A beautiful shrub to small tree with a straggling, spreading crown.

Leaves are opposite, simple, egg-shaped, 3–5 inches long, dark green, with slightly wavy edges.

Bark is dark gray to brown with thin, squarish plates.

Twigs are flexible, slender, reddish-gray to purplish, or greenish with red dots, hairy, with flower buds terminal. Leaf buds are compressed and oval.

Flowers are small, in clusters of 25–30, surrounded by 4 large, white (sometimes pink) petal-like bracts, and appear in early spring before the leaves.
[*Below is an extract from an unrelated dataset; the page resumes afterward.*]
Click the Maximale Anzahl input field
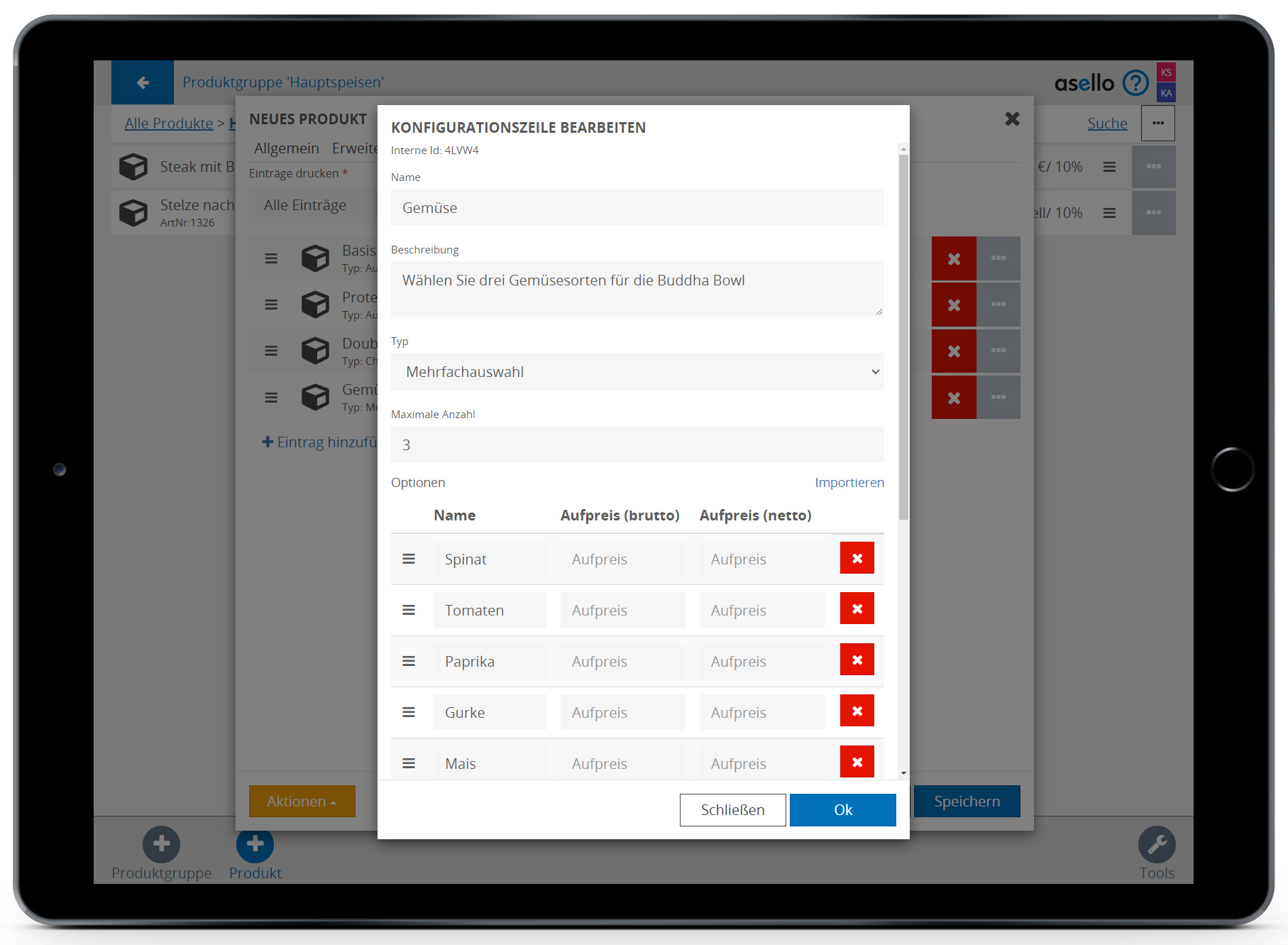point(637,445)
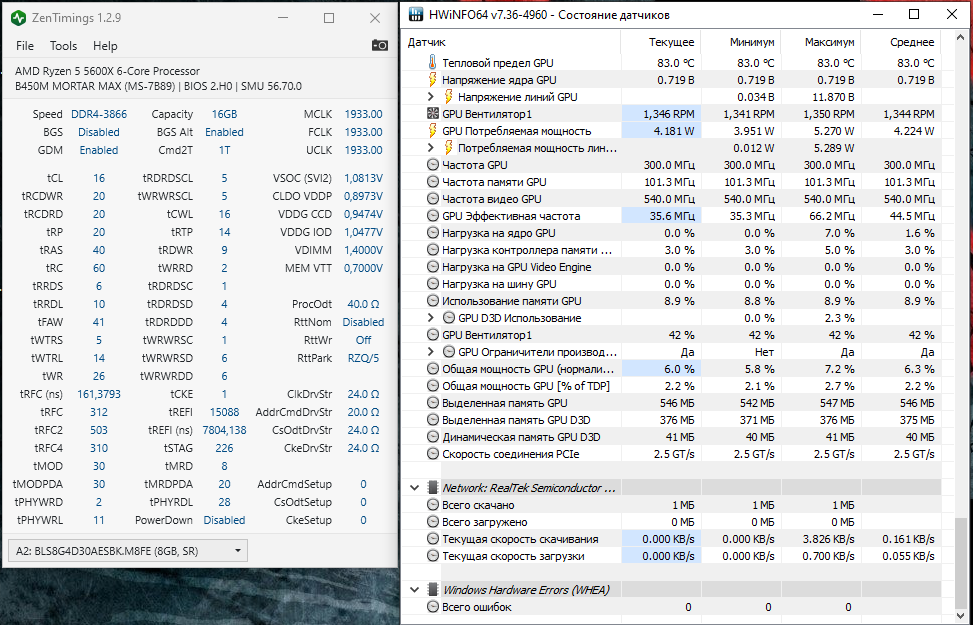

Bracts are 1¼–2½ inches long and are notched at the tip.

Fruits are scarlet, egg-shaped berries (drupes), ½ inch long, in clusters of 2–6, appearing August–November.

At maturity, to 40 feet tall; to 35 feet wide.
Habitat and conservation: 
Found along wooded slopes, ravines, along bluffs, upland ridges, successional fields; less common on glades, valleys and low ground; prefers well-drained, acid-based soils and shady locations.
Distribution in Missouri: 
Mostly in the Ozarks, but also present north of the Missouri River, particularly in the eastern half of the state.
Common, especially in the Ozarks.
Human connections: 
Flowering dogwood and its many cultivars are favorite small, spring-flowering trees for landscaping. Historically, the plant has been used to make inks and dyes as well as medicine. The wood has been used for golf club heads and even skewers for cooking.
Ecosystem connections: 
The fruits are eaten by squirrels and white-tailed deer and are a preferred food for wild turkey and at least 28 other species of birds, including quail. As an understory and forest border tree, dogwood provides cover for many mammals and birds.